__YOUR TASK__.
Could you copy exactly the lines from the one containing "This screenshot has width=670, height=616." through the last line of the records below, leaving out any pictures?

__ENTRIES PROVIDED__.
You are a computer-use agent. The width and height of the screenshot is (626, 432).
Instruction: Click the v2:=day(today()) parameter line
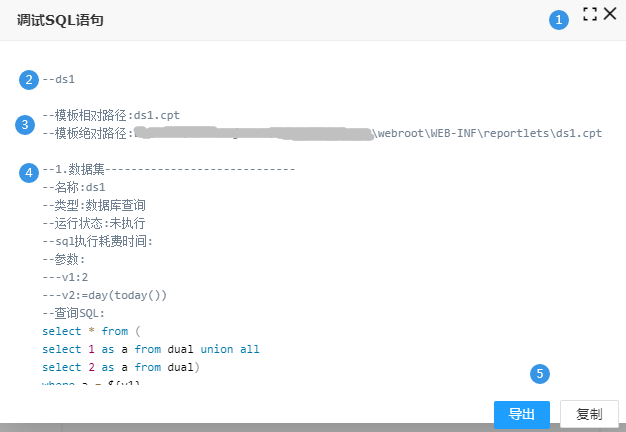[x=104, y=295]
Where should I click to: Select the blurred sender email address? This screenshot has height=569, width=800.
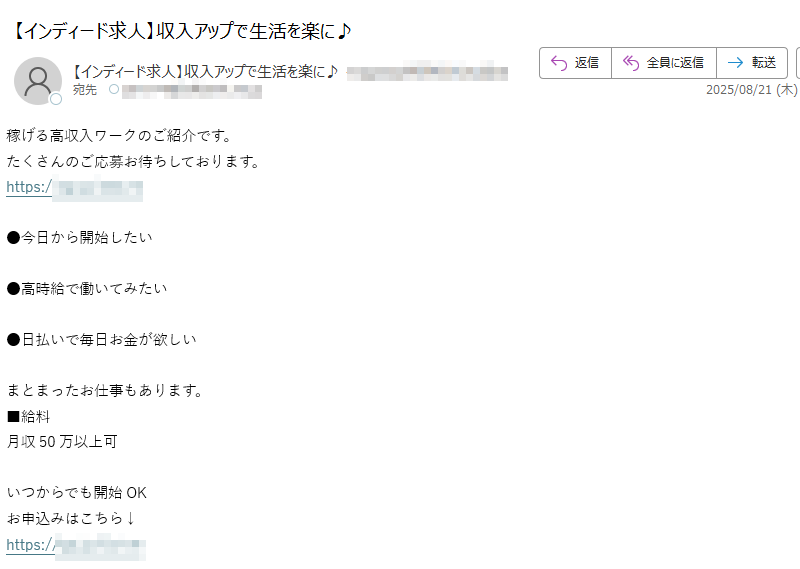click(x=427, y=72)
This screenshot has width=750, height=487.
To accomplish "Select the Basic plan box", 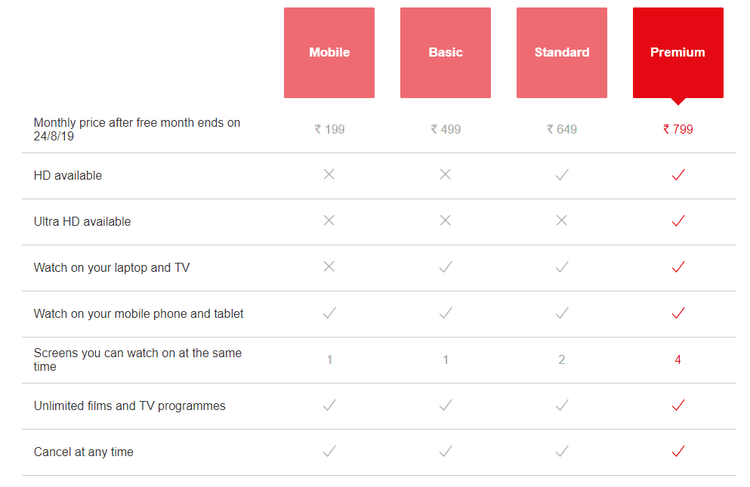I will pyautogui.click(x=445, y=53).

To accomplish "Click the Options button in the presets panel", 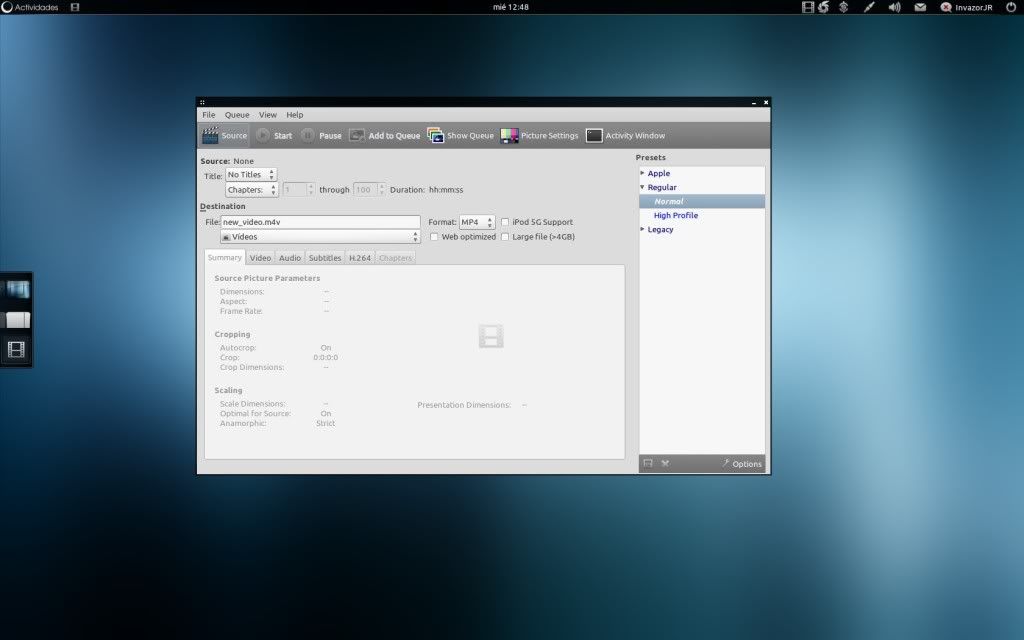I will pos(741,463).
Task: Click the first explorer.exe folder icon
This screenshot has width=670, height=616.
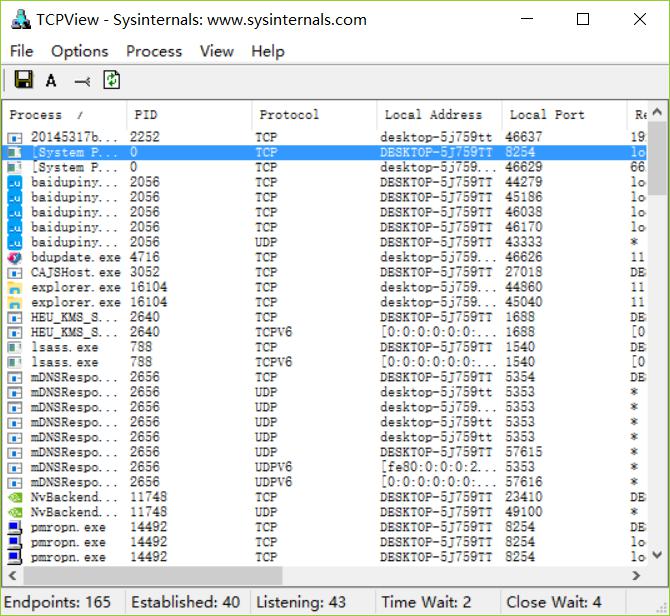Action: point(15,287)
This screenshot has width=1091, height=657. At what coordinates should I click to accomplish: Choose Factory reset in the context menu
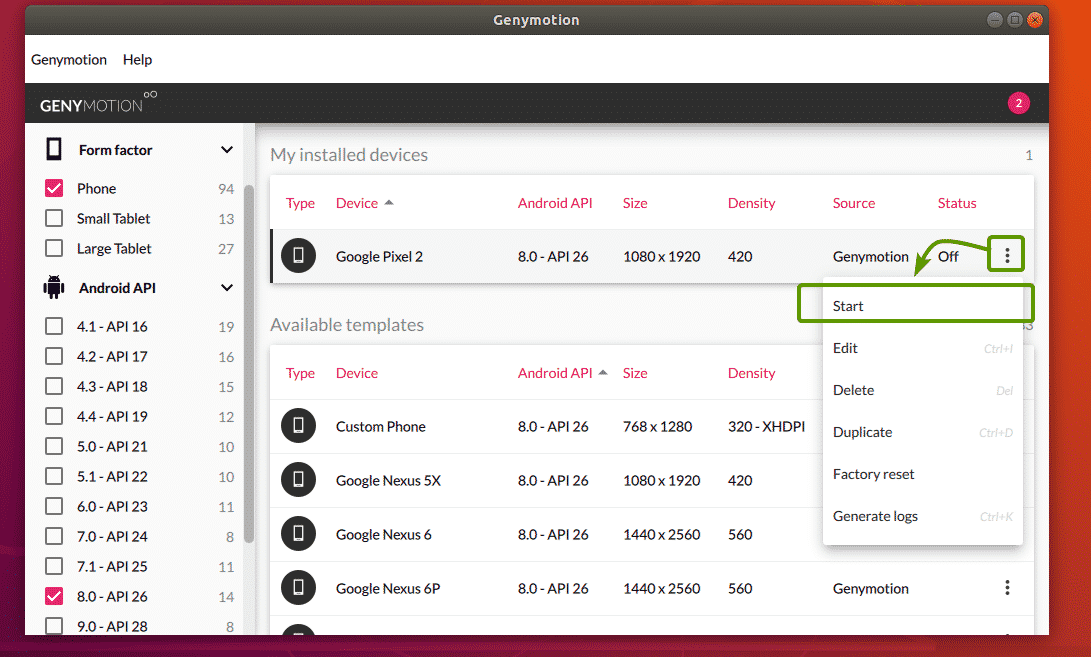click(x=873, y=475)
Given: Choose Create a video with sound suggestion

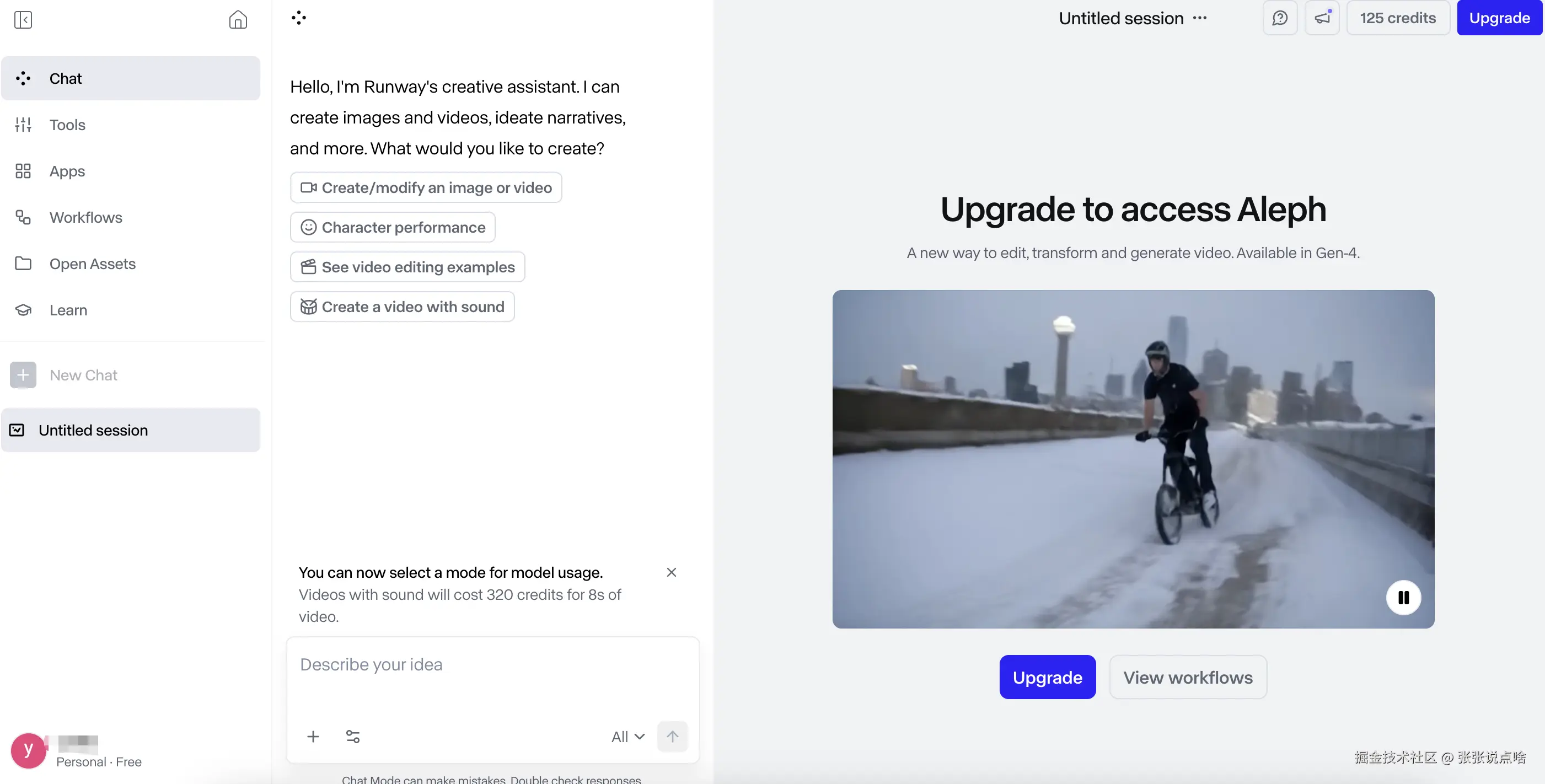Looking at the screenshot, I should pos(403,307).
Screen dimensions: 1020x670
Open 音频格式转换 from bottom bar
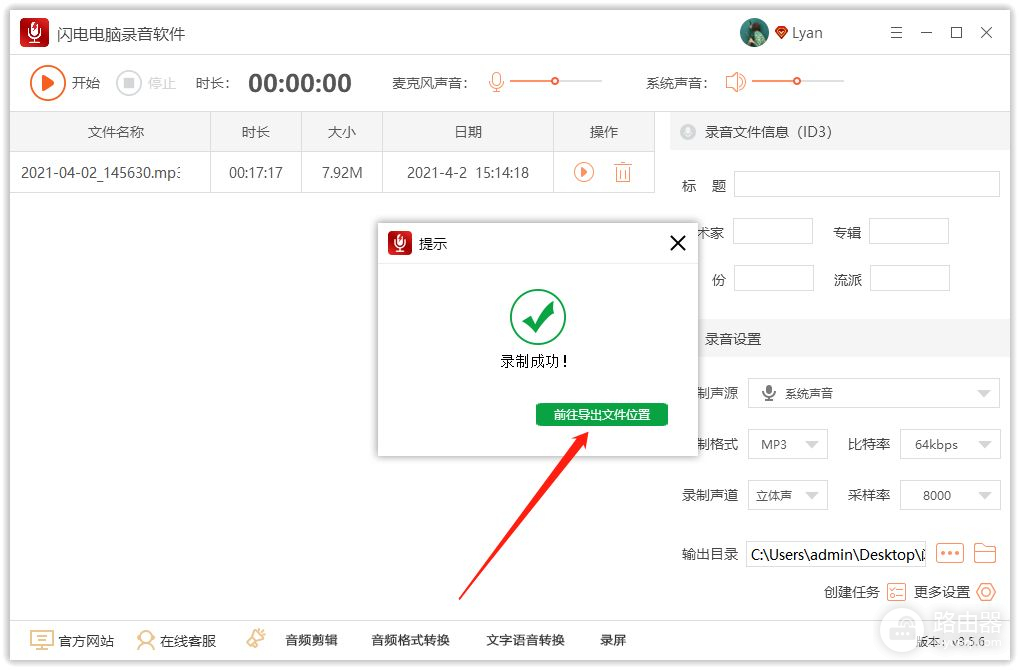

__EXPECTED ANSWER__.
This screenshot has width=670, height=616.
Action: point(15,287)
This screenshot has width=1091, height=657. At what coordinates should I click to accomplish: Choose Factory reset in the context menu
click(x=873, y=475)
Given: Choose Create a video with sound suggestion

Looking at the screenshot, I should pos(403,307).
Screen dimensions: 1020x670
Open 音频格式转换 from bottom bar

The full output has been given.